Un pavé dans le « marc » ! Le nouveau géant du café s’appellera Jacobs Douwe Egberts. Né de la fusion de l’américain Mondelez et du néerlandais D. E. Master Blenders, le nouveau groupe, basé aux Pays-Bas, pèsera plus de 5 milliards d’euros de chiffre d’affaires annuel. Mondelez recevra 3,58 milliards d’euros et 49% des parts de la nouvelle société. De son côté, AHBV, le propriétaire de D.E. Master Blenders 1753, aura la majorité des parts, ainsi que celle des sièges au conseil d’administration. La transaction devrait être conclue au cours de l’année 2015. D’ici là, elle devra encore obtenir le feu vert des différentes autorités de régulation, alors même que les deux entreprises se partagent le leadership dans une douzaine de marchés, dont la France.

Dans la corbeille, Mondelez – issu de la scission du géant Kraft Foods, et qui réalise 17% de son chiffre d’affaires total sur le café – apporte Carte noire, la première marque de café dans l’Hexagone, mais aussi Café Grand-Mère, Jacques Vabre, Tassimo, Jacobs, Gevalia, Kenco et Millicano. L’ensemble a enregistré, en 2013, un chiffre d’affaires d’environ 3,9 milliards de dollars. Le propriétaire de LU, de Cadbury, de Belvita, d’Oréo ou de Milka ou de Philadelphia conservant sa totale autonomie pour toutes ses autres activités. De son côté, le néerlandais D.E. Master Blenders 1753 affichait environ 3,4 milliards de dollars de ventes avec plusieurs marques de café telles que la néerlandaise Douwe Egberts, Maison du Café, L’Or, Senseo et Pilao, et la marque de thé Pickwick.

« La logique du marché »

Pour Jean-Pierre Blanc, directeur général des cafés Malongo, la nouvelle n’est pas si surprenante. « C’est la logique du marché qui engendre cette volonté de fusion. Il s’agit pour les grands groupes d’augmenter leur poids de négociation vis-à-vis de la distribution et des circuits d’approvisionnement et de rationaliser les circuits de production. » Une mauvaise nouvelle pour la grande distribution et sans doute pour Nestlé, qui voit grandir devant lui l’ombre de plus en plus menaçante d’un redoutable concurrent. Le président de Malongo y voit, lui, une opportunité pour gagner plus de place dans un linéaire encombré. « Les distributeurs doivent rééquilibrer un peu le système s’ils ne veulent pas être face à un seul interlocuteur qui leur imposera ses conditions. C’est un signal d’alarme. »

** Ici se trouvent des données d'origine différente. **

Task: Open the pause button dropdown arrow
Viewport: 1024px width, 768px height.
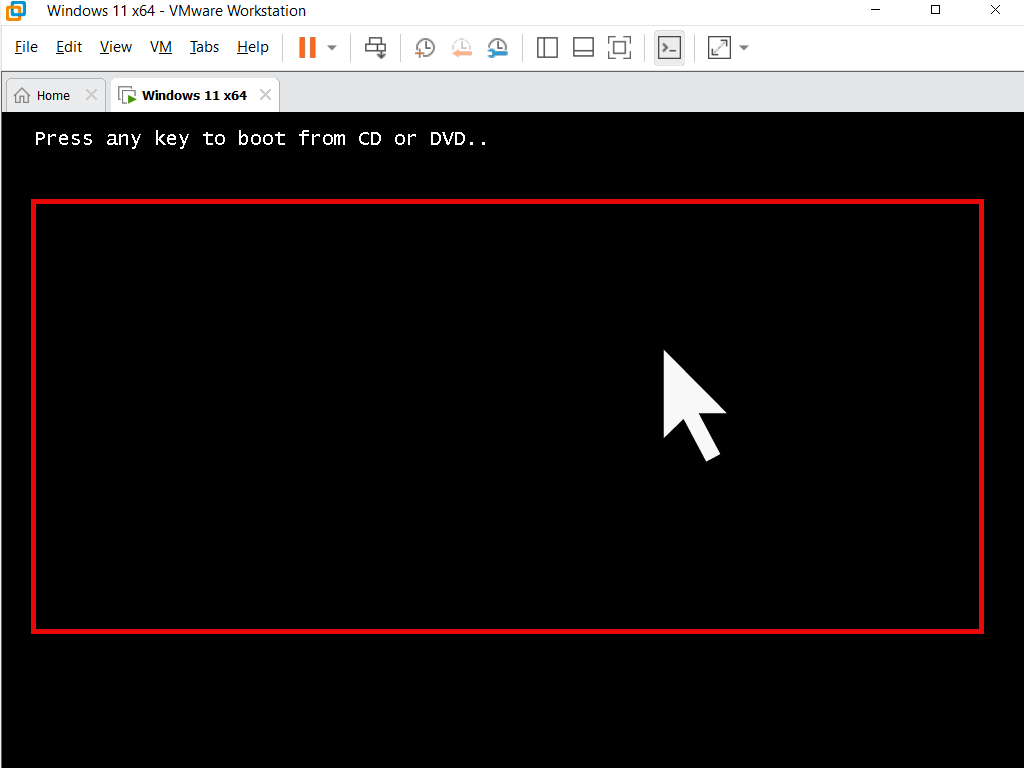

Une mauvaise nouvelle aussi pour une partie des salariés de Mondelez, qui a annoncé, en parallèle, un plan de restructuration qui doit lui permettre d’économiser 3,5 milliards de dollars d’ici à 2018, via notamment des réductions d’effectifs que le groupe ne chiffre pas. « Les mesures stratégiques de réductions de coûts que nous annonçons aujourd’hui soulignent notre volonté de devenir un groupe plus leste, vif et un mastodonte mondial des snacks », a déclaré la PDG, Irene Rosenfeld, dans le communiqué.

Des synergies attendues à l’échelle mondiale

  • Une force accrue dans les négociations avec la distribution. 
  • Un poids renforcé pour négocier avec les producteurs.
  • La rationalisation des circuits de production.
  • De meilleures conditions tarifaires en matière de communication publicitaire.
  • Une nouvelle dimension face à Nestlé.

L’alliance de deux mastodontes

DEMB pèse 2,5 Mrds € de CA et rassemble plusieurs marques de café (Maison du Café, L’Or, Senseo et Pilao, et la marque de thé Pickwick).

Mondelez réalise 17% de son chiffre d’affaires total sur le café, soit 2,9 Mrds €, et possède Carte noire, Jacobs, Gevalia, Kenco, Tassimo et Millicano.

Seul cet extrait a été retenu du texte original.